Guided by the Framework, comparability issues effecting reported comparisons were identified and addressed. Specific differences included understanding (1) definitions of planned/unplanned readmissions, (2) the nature and use of observation stays, (3) reporting of discharge against medical advice, (4) the use of CPT (Current Procedural Terminology) codes, and (5) the counting of readmissions with 24 hours of discharge. One important similarity that reminded participants that we were more similar than not was the ever-present challenge of addressing readmissions that occur outside the health system.
Adjusted comparisons revealed an opportunity for shared learning between the 2 organizations. The IMC had both lower readmission rates and mean length of stay for patients older than 65 years. In contrast, Uppsala had better results when looking at patients younger than 65 years.
Armed with this information, a two-day heart failure conference of care delivery leaders from Intermountain and Uppsala was held at the IMC. The goal of this conference was to examine the underlying care processes for patients with heart failure within both organizations and to highlight specific transferable mechanisms associated with improved readmission outcomes for patients with heart failure. Five targeted improvement opportunities were identified during this two-day conference. Ongoing meetings are now planned to monitor the progress of both organizations, with a follow-up conference planned for the next year.
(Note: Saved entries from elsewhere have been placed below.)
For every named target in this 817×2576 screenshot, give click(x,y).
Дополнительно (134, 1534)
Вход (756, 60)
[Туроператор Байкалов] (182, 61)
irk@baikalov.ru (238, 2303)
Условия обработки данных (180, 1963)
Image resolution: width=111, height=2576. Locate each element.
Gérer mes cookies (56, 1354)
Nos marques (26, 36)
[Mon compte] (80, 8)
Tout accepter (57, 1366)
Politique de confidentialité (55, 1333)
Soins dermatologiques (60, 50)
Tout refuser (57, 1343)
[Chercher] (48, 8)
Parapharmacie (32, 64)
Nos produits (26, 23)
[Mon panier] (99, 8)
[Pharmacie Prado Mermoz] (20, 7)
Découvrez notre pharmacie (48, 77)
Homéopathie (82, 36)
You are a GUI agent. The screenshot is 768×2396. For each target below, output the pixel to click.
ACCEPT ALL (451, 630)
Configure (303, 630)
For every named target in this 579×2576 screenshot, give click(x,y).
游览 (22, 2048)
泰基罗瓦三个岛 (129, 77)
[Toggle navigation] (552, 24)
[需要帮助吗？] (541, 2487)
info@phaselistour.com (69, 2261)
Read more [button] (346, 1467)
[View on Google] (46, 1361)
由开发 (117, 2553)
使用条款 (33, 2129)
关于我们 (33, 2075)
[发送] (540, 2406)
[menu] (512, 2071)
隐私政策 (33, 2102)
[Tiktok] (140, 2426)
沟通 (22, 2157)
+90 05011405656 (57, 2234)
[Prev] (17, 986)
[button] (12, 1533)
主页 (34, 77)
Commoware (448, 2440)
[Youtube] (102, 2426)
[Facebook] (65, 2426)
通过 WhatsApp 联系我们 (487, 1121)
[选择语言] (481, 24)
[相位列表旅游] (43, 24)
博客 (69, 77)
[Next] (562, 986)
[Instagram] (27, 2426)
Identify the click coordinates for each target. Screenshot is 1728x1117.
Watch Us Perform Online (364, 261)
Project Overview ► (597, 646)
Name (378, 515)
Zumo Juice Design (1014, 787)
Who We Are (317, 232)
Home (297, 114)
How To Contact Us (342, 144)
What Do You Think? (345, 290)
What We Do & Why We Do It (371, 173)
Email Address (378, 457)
Executing the Framework phases was not without challenges. Collaborative members needed time to understand how each health system operated and to characterize the implications that contextual differences between systems had on the care process and on measurement. Several iterations were required to gain the necessary understanding. Once understood, stakeholder engagement had to be carried out at the right level within both organizations to ensure the right clinical care and clinical data people were available to support the more detailed evaluation. Despite some of these challenges, we remain optimistic about the long-term benefits to both organizations of conducting a high-quality, disease-specific, process-level comparison.
Based upon Intermountain's experience with both national comparisons such as the High-Value Healthcare Collaborative and international health care performance comparisons including the Sweden/Intermountain collaboration, we believe that well-executed collaboratives remain a viable approach for identifying actionable opportunities for quality improvement. Organizations interested in collaborating together must (1) remain focused on an end goal-to improve individual patient care and to maintain or lower per patient cost; (2) move beyond measurement alone, engaging clinical leaders, decision makers, and data stewards at the clinical care level to understand the process of care; and (3) use the PDSA (Plan/Do/Study/Act) cycle or similar methodology to drive specific quality improvement at the care process level.
Innovation in health systems is often constrained by the inertia of a system's existing culture, values, and practices. As a result, internal health system performance comparisons can have limited value for organizations pursuing truly innovative approaches delivering care. Well-executed, high-quality external performance comparisons provide an important tool in efforts to identify transferable improvement opportunities between health systems.